-------- Source data

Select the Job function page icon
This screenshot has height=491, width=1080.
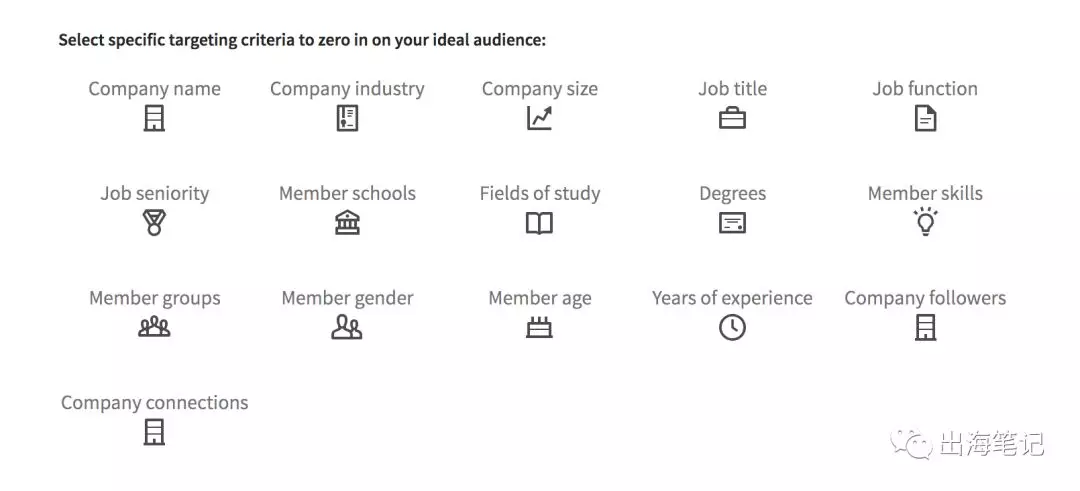pos(925,118)
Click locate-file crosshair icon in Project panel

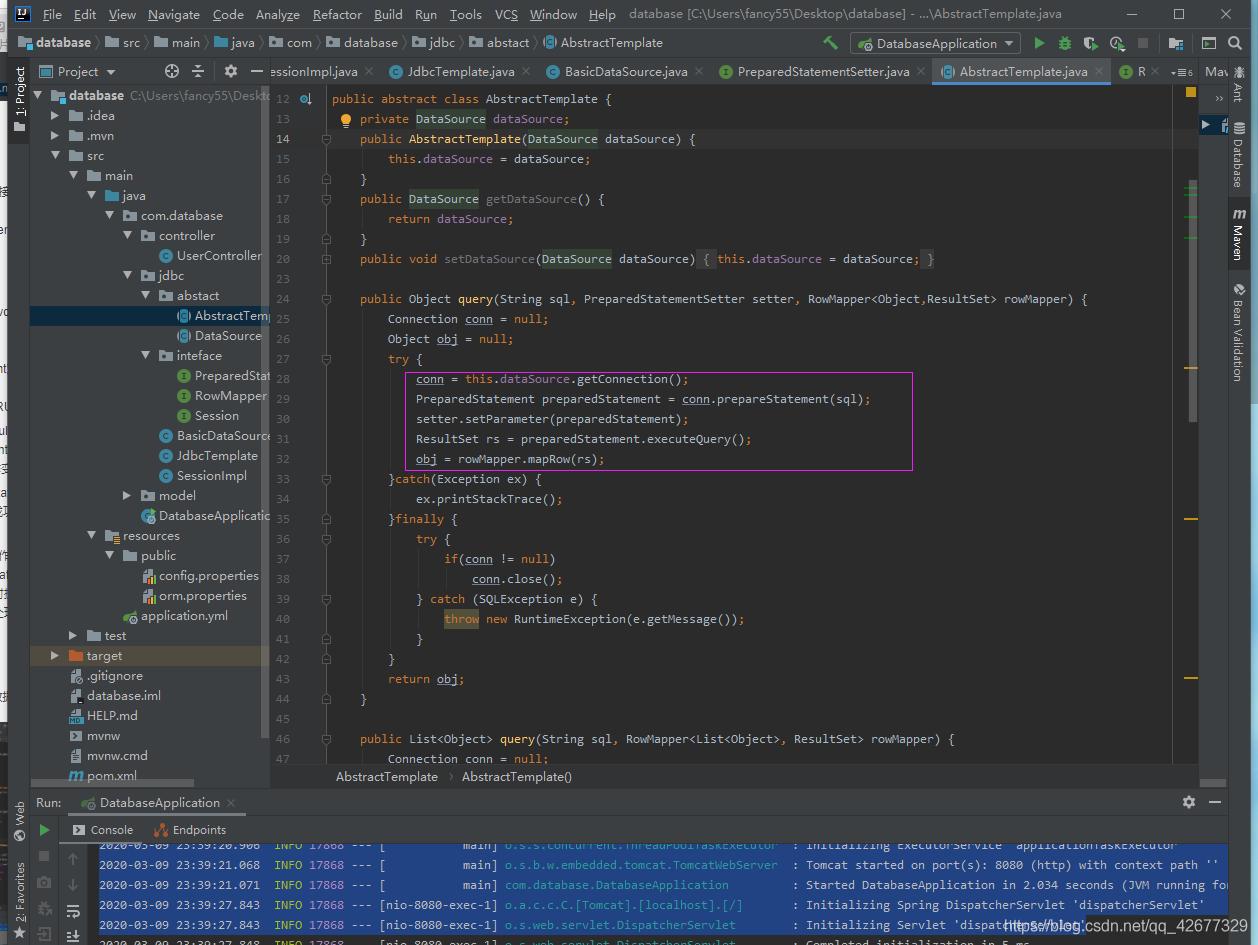click(171, 71)
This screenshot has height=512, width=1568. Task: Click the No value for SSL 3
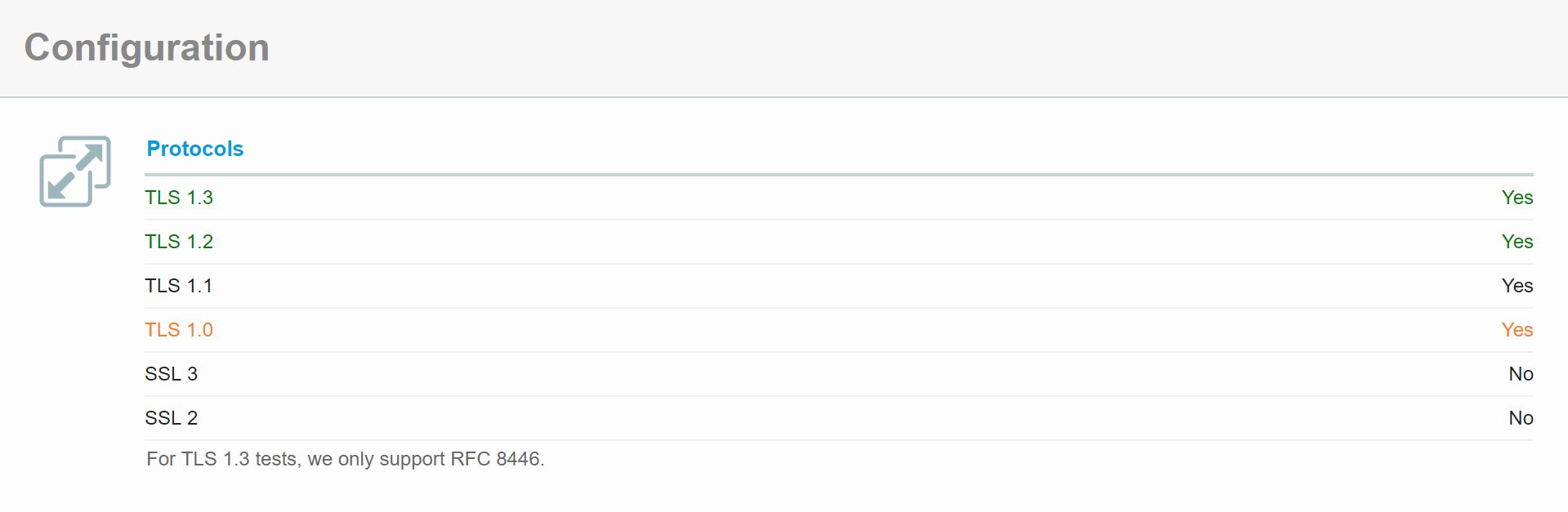coord(1521,374)
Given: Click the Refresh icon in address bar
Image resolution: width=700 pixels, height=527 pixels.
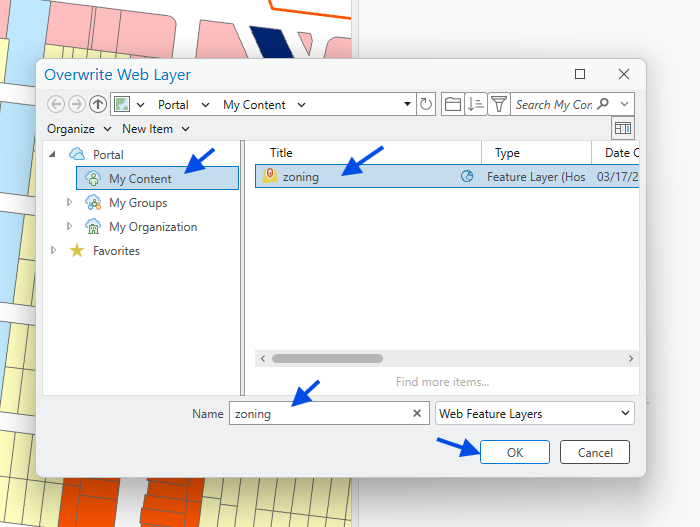Looking at the screenshot, I should pyautogui.click(x=427, y=104).
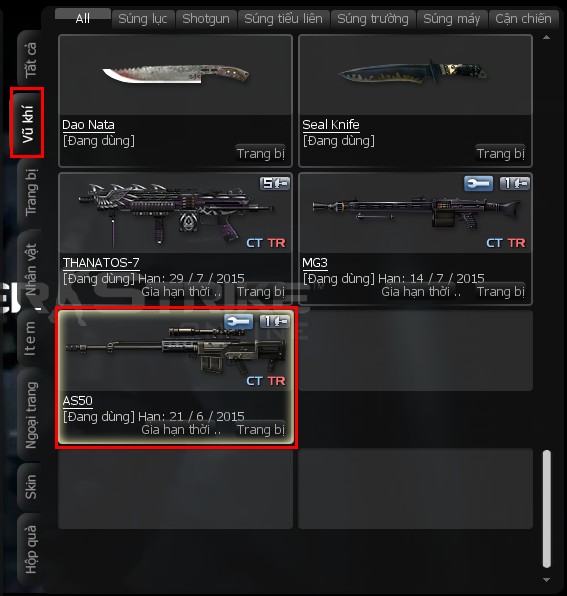567x596 pixels.
Task: Select the Dao Nata knife image
Action: (x=176, y=74)
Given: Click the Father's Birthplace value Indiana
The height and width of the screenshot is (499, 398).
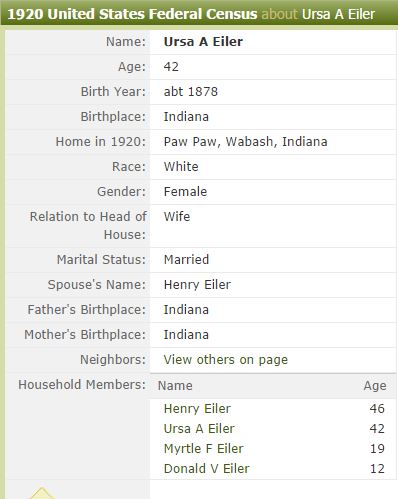Looking at the screenshot, I should point(186,310).
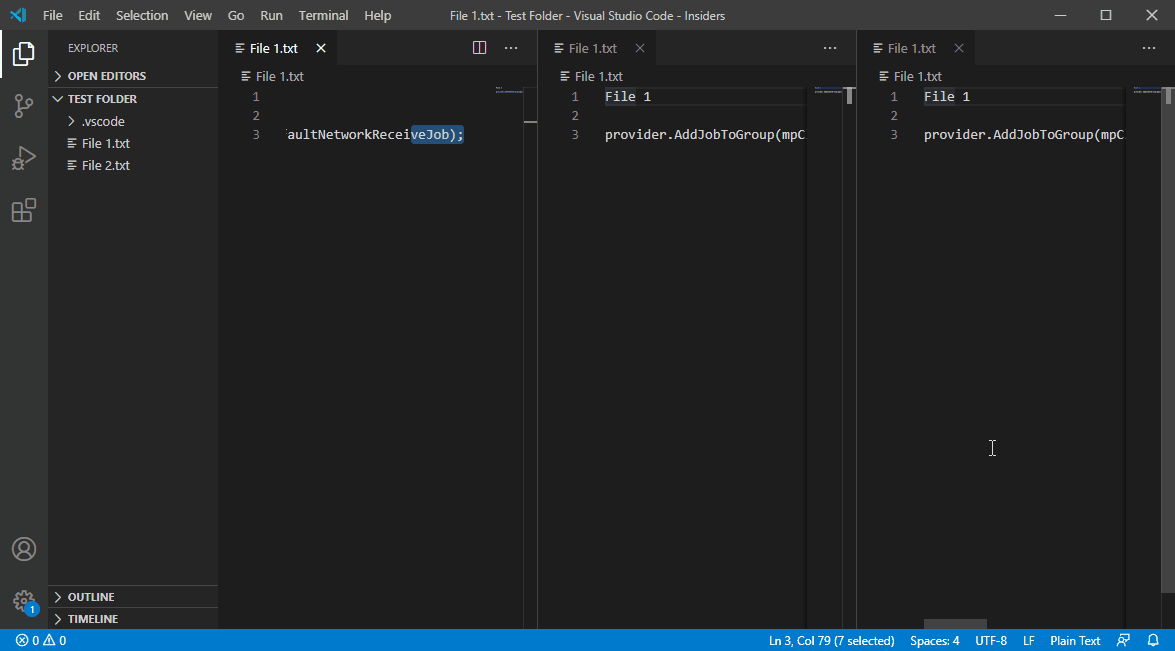The width and height of the screenshot is (1175, 651).
Task: Select the Explorer icon in activity bar
Action: coord(23,55)
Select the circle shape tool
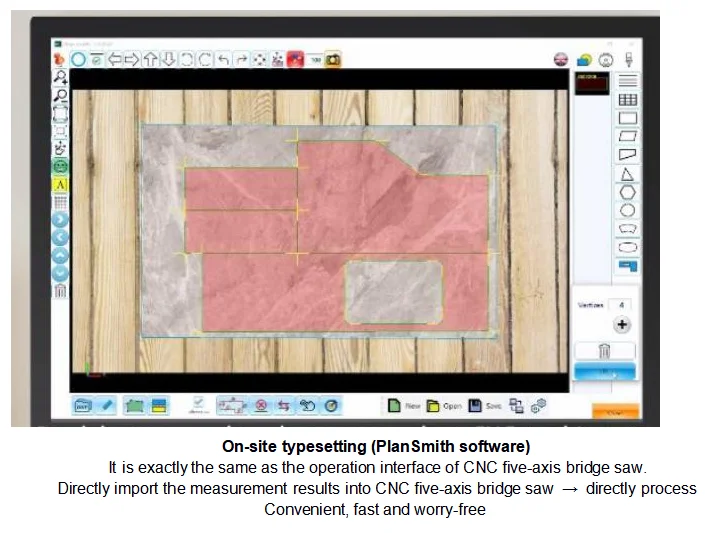721x533 pixels. pos(627,210)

----------------

Task item — When you reach the line containing "This screenshot has height=512, width=1568." in the records above, write out that line and every line after it through the end, exactly, but omit the pictures.

Answer —
This screenshot has height=512, width=1568. Task: Click the No value for SSL 3
coord(1521,374)
Given: Click the Refresh icon in address bar
Image resolution: width=700 pixels, height=527 pixels.
Looking at the screenshot, I should pyautogui.click(x=427, y=104).
567x596 pixels.
Task: Select the Dao Nata knife image
Action: (x=176, y=74)
Given: Click the Father's Birthplace value Indiana
The height and width of the screenshot is (499, 398).
Looking at the screenshot, I should point(186,310).
The width and height of the screenshot is (1175, 651).
Task: Select the Explorer icon in activity bar
Action: coord(23,55)
Select the circle shape tool
721x533 pixels. pos(627,210)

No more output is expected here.